▸ Provided information:

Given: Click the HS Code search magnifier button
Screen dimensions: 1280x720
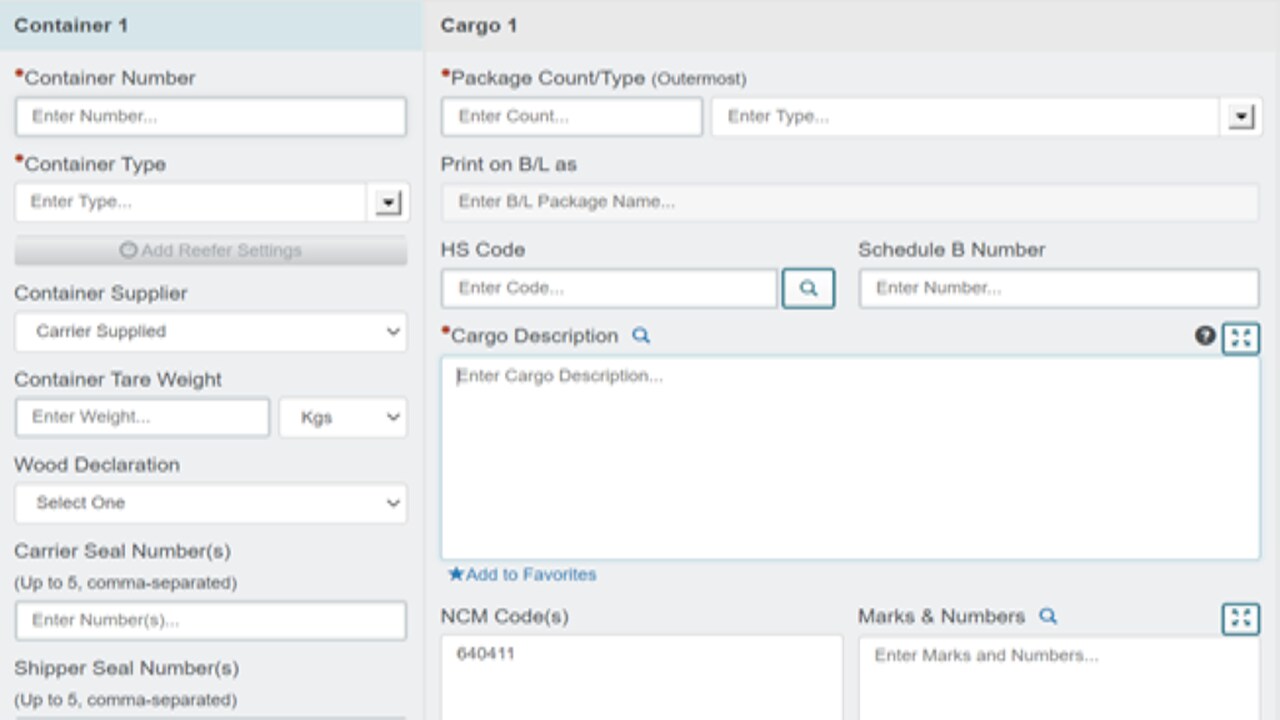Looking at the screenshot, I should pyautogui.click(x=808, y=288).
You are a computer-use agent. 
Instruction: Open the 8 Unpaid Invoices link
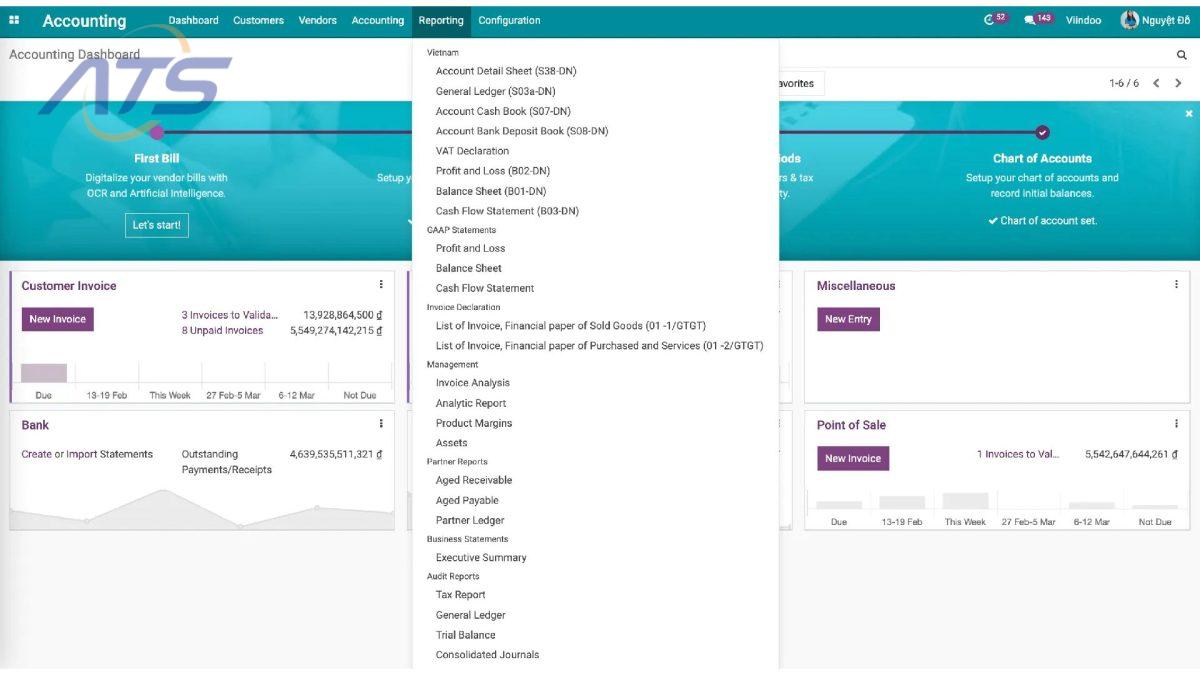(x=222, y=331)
* * *
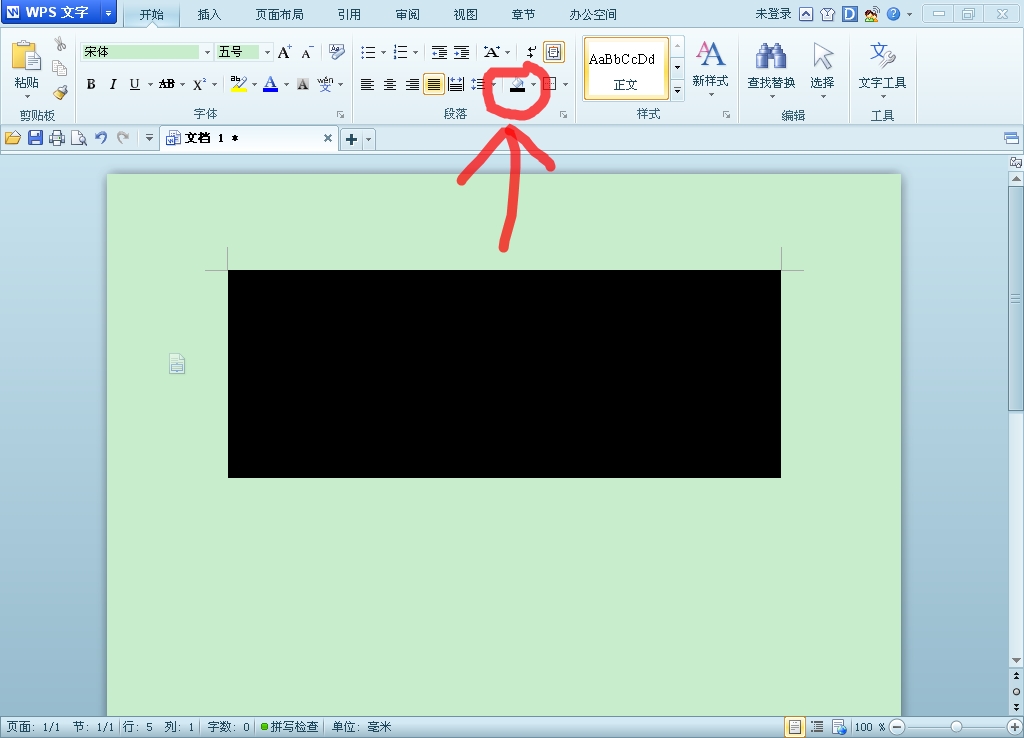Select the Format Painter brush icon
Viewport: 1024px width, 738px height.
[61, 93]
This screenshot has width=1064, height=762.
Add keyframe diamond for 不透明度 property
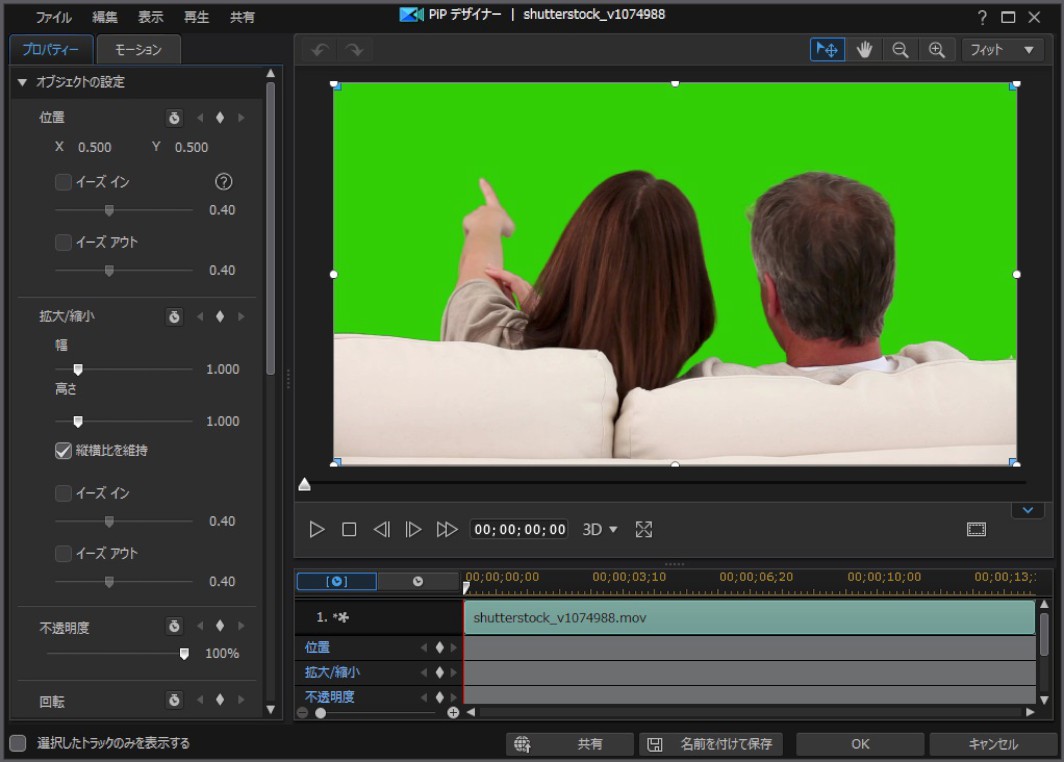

▸ Task instructions:
Among the records above, extract exactly the lines from the line with "This screenshot has width=1064, height=762." to the line with "Add keyframe diamond for 不透明度 property", both lines included, and leave out the rest.

▸ Result for this task:
This screenshot has width=1064, height=762.
Add keyframe diamond for 不透明度 property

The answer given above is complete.